Task ▸ Report only the number of lines below that contain the string "item", matching case exactly.

Material ▸
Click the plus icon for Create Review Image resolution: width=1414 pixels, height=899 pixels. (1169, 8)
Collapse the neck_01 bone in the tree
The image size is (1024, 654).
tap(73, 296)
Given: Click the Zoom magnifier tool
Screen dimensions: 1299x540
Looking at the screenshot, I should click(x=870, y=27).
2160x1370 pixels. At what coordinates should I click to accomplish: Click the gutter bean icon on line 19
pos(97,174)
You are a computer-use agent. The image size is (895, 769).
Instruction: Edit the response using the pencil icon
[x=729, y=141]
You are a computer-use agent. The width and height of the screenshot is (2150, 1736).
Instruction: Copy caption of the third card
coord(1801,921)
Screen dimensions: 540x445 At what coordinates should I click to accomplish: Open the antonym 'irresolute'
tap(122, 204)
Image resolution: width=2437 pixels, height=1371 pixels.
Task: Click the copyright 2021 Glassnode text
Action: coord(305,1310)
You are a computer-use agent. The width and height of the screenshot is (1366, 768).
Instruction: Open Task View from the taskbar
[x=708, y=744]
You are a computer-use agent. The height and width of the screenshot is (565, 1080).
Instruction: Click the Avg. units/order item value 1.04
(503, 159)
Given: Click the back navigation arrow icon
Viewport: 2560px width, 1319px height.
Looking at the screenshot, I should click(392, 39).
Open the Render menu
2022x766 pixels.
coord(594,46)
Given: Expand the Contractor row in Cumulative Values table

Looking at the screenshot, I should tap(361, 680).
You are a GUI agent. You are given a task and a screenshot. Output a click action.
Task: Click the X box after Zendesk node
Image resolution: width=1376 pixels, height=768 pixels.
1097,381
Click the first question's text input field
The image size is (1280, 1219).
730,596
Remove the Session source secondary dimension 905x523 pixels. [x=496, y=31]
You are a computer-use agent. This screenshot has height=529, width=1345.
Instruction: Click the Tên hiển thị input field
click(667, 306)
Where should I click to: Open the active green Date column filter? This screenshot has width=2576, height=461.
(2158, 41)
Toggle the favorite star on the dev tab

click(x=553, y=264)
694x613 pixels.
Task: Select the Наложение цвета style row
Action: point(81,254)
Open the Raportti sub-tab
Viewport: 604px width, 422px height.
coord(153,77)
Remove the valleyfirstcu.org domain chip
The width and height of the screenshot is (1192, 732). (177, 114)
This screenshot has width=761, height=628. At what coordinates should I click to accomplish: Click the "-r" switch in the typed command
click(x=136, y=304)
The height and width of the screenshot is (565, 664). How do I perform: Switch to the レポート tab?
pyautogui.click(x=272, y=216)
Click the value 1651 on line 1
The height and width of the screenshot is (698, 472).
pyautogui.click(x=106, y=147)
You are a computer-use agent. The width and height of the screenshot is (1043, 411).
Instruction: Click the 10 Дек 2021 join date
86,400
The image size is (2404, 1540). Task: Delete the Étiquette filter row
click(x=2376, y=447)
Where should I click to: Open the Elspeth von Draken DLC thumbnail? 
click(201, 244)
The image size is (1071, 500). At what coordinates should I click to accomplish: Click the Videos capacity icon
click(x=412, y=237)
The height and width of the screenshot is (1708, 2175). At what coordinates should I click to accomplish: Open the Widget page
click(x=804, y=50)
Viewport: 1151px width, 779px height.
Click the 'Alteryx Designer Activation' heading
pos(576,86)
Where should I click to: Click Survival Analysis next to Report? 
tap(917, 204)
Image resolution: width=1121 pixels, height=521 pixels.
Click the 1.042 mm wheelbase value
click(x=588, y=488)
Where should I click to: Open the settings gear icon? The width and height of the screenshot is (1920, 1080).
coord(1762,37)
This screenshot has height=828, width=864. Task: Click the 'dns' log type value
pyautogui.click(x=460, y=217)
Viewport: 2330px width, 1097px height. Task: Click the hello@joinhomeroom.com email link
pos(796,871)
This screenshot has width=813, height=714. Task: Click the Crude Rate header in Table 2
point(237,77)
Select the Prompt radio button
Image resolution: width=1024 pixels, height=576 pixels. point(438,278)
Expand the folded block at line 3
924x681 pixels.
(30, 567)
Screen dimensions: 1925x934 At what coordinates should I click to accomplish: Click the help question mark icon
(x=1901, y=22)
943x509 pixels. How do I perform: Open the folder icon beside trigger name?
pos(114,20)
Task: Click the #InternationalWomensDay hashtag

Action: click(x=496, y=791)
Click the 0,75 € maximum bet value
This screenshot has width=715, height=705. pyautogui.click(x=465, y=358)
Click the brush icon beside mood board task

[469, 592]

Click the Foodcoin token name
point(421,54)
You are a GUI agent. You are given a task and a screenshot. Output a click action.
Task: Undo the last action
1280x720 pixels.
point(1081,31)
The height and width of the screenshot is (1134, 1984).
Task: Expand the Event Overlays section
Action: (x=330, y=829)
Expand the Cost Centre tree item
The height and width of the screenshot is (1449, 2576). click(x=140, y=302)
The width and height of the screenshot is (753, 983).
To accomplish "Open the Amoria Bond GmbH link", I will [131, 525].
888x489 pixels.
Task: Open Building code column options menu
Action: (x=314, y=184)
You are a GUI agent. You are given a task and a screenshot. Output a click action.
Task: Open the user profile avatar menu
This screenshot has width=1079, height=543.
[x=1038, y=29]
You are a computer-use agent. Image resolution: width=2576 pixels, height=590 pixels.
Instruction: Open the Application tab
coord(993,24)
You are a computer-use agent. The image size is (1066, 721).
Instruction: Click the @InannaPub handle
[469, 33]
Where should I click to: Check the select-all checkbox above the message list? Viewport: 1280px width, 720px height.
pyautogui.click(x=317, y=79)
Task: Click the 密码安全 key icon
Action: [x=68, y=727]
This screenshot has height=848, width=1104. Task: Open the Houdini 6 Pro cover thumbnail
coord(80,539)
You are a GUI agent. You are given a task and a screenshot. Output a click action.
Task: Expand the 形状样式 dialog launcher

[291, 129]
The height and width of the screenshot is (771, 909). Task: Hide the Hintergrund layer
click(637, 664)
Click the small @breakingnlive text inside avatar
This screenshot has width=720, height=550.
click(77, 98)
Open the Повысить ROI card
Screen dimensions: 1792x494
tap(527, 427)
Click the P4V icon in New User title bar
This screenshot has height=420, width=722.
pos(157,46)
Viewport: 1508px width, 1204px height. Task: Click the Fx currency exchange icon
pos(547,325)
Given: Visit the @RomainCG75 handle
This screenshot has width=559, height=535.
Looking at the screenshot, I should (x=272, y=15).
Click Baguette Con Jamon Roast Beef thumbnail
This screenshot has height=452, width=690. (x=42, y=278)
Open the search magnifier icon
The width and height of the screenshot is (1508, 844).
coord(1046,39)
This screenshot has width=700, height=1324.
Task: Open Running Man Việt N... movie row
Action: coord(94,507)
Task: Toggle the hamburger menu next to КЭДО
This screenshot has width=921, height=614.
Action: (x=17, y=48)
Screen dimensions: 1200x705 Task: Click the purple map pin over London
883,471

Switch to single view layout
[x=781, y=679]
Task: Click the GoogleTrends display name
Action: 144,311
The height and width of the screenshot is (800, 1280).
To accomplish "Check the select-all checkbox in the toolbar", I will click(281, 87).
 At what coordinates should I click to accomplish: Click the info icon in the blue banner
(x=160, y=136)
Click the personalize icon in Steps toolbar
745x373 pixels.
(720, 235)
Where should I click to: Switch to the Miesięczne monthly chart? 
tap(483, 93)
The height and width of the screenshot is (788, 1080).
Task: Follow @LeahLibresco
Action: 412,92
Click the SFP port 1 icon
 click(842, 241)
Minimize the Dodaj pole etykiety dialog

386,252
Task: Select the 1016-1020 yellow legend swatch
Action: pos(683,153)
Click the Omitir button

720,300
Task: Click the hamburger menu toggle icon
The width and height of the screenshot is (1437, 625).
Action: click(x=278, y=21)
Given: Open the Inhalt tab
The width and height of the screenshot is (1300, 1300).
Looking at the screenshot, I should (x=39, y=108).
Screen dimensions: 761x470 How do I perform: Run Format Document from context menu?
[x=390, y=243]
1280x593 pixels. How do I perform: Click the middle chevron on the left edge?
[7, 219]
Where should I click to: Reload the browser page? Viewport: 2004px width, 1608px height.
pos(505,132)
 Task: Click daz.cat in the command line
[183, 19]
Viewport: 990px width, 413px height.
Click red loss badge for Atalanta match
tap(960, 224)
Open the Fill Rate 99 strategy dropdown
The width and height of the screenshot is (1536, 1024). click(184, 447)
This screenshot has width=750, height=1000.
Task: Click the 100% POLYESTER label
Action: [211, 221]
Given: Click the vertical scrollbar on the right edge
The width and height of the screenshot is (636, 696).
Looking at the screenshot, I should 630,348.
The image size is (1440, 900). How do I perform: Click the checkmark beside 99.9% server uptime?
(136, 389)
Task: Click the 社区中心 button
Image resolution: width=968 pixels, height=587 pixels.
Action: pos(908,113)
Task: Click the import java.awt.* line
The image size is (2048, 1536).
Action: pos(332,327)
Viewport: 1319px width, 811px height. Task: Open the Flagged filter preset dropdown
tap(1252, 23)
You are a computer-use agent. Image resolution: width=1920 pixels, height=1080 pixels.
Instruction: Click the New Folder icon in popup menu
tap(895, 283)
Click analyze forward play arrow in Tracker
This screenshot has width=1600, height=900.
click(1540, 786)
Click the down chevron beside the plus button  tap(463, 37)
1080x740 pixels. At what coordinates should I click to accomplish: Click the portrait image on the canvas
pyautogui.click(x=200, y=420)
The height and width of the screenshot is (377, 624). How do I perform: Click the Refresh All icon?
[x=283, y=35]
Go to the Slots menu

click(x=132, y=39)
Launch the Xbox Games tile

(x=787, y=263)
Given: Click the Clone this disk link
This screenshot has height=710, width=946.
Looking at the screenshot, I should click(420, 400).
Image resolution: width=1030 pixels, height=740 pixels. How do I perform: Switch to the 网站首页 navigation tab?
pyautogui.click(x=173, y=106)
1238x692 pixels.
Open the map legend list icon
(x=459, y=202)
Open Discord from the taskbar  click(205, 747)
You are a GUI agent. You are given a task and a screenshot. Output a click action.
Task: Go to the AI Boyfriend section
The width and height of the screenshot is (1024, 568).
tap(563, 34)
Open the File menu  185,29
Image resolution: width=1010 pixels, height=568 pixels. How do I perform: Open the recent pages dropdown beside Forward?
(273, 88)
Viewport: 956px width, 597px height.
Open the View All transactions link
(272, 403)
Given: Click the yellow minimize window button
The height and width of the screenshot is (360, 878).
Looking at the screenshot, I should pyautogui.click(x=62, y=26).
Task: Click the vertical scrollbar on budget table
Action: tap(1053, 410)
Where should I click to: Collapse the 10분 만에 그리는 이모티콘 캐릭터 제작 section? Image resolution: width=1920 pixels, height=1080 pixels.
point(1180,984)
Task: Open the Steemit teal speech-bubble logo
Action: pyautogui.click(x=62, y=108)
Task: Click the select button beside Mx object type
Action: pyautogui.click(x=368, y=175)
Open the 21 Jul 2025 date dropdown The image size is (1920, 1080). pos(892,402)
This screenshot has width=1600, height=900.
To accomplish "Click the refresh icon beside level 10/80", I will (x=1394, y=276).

Output ▸ 2